R. v. Carbone, 2012 ONCJ 22.  The two accused imported and distributed tobacco products into and across Canada legally.  Ontario Ministry of Revenue was concerned that one of the accused’s companies breached the Tobacco Tax Act with respect to the filing of tax returns. 

A search warrant was executed.  Two prohibited firearms and ammunition were discovered in the office.  Eighteen months previously, the two accused had been seriously threatened, reported it to the police, and out of fear, decided to purchase illegal guns.  One gun was unloaded with ammunition in a separate drawer in the same cabinet.  The other, a 9mm semi-automatic was loaded and found in a backpack under one offender’s desk.  Neither accused had criminal record.  Both were involved in the community.  The trial judge imposed a sentence of 60 days imprisonment, to be served intermittently, plus 18 months’ probation.

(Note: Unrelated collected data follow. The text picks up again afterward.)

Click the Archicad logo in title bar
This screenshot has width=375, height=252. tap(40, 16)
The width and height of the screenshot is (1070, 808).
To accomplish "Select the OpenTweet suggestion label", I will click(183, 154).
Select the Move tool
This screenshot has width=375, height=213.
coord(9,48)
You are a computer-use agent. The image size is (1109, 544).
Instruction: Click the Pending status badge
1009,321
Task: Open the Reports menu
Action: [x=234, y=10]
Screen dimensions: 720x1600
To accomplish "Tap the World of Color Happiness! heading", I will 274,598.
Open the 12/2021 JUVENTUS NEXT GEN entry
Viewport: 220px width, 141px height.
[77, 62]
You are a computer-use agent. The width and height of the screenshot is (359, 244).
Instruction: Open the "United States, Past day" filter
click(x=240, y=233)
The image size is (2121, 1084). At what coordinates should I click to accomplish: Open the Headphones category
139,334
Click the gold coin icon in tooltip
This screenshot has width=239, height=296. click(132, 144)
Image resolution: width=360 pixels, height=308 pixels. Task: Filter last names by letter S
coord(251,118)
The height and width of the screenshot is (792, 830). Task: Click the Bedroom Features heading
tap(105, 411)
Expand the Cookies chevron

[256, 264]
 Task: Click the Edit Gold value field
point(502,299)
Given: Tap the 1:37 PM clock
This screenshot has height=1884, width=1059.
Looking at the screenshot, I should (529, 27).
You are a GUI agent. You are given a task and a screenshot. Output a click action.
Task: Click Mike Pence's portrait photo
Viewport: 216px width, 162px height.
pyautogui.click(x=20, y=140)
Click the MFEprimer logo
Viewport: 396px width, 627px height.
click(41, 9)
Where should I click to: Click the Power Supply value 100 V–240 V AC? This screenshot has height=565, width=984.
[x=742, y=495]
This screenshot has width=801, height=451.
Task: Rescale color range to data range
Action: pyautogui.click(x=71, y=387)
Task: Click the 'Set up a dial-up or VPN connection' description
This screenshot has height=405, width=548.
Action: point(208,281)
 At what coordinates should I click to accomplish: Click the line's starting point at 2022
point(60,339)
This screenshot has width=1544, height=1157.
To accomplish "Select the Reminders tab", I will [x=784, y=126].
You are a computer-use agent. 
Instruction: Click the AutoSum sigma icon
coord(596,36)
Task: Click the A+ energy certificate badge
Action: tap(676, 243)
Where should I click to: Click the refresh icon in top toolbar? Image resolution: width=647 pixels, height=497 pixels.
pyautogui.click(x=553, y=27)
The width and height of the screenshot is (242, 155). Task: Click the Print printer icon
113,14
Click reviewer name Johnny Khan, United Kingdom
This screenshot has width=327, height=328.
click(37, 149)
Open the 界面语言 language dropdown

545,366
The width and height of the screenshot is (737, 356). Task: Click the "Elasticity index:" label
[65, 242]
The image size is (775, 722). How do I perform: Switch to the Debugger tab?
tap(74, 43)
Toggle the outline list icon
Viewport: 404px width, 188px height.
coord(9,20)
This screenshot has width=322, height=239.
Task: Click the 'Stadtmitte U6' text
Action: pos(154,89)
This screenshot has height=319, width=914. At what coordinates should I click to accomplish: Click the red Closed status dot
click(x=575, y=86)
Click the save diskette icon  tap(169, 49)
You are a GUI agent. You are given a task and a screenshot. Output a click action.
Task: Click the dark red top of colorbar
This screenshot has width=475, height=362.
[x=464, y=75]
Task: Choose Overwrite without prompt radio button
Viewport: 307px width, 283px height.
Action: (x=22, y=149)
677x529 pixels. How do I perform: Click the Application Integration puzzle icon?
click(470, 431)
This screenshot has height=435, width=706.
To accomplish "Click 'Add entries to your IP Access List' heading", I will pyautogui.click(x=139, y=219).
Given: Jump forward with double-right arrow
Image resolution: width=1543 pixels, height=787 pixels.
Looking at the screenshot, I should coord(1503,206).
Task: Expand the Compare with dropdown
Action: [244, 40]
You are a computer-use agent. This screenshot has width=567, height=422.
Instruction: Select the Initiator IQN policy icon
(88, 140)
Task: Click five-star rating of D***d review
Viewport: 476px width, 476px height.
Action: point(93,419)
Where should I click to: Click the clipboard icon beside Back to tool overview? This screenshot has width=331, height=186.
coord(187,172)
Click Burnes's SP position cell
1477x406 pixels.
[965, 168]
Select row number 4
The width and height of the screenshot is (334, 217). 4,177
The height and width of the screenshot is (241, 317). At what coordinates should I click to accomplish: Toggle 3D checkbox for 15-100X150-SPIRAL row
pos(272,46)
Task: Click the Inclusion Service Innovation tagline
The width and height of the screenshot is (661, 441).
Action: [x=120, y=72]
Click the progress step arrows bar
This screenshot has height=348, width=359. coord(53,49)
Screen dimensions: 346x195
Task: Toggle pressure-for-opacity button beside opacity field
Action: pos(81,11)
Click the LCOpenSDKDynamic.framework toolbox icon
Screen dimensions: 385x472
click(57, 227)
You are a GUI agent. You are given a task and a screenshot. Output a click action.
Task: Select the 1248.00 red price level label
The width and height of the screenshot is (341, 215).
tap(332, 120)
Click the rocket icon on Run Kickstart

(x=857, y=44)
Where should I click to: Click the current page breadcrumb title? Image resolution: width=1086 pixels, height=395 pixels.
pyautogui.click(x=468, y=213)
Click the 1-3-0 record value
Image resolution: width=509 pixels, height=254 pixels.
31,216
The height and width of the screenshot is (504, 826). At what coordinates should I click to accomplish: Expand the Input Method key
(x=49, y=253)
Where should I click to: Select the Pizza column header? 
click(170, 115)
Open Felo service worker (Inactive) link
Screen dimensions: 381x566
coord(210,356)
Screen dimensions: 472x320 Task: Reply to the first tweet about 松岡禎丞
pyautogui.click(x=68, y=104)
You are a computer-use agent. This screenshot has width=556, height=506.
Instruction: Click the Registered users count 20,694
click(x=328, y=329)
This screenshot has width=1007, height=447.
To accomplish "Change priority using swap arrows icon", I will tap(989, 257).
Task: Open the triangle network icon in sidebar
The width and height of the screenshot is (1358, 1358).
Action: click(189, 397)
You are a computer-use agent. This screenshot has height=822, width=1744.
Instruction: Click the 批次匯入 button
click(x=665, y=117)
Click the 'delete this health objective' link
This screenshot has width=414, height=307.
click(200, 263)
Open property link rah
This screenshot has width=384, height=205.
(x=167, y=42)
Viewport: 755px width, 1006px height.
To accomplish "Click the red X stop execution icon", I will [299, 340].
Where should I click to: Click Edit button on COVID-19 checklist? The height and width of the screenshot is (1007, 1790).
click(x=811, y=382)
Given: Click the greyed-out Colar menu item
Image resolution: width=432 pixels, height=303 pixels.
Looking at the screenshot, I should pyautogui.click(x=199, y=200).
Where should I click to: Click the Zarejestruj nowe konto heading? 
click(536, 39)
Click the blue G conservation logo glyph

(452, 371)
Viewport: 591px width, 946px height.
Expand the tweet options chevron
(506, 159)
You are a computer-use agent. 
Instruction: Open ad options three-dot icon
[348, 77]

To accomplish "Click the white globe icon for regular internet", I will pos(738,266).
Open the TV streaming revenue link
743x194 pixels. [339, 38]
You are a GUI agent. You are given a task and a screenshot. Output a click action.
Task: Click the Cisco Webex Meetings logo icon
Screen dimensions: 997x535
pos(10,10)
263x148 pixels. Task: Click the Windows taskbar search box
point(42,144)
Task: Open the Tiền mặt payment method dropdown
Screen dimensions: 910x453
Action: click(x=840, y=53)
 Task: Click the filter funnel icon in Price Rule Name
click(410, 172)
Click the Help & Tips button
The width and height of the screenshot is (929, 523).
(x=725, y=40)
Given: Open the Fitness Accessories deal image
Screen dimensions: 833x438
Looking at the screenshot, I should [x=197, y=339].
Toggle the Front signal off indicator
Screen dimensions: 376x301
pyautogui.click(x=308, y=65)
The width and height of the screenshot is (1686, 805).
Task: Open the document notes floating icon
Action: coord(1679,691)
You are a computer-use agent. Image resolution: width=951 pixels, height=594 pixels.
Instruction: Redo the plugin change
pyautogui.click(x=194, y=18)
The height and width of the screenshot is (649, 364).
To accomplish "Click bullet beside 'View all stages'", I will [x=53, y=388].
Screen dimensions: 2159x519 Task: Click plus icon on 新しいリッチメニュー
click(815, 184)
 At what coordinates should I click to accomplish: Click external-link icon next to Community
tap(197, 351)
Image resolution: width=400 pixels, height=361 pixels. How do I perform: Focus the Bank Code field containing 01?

R. c. Gardner, 2013 QCCQ 318.  The accused pleaded guilty to production of cannabis and possession of a restricted firearm with ammunition (s. 95).  Police seized eight cannabis plants, 16.7 g of marihuana and sums of money totalling $3,000.  They also found a revolver in the master bedroom.  The accused worked in a pub, had another part-time job and was working towards a secretarial diploma.  The accused, who was a first offender, sought an absolute discharge.  Marchard J.C.Q. stated that under the circumstances, an absolute discharge was not warranted.  The trial judge granted the accused a conditional discharge with respect to both offences, with probation for 9 months and 50 hours of community service.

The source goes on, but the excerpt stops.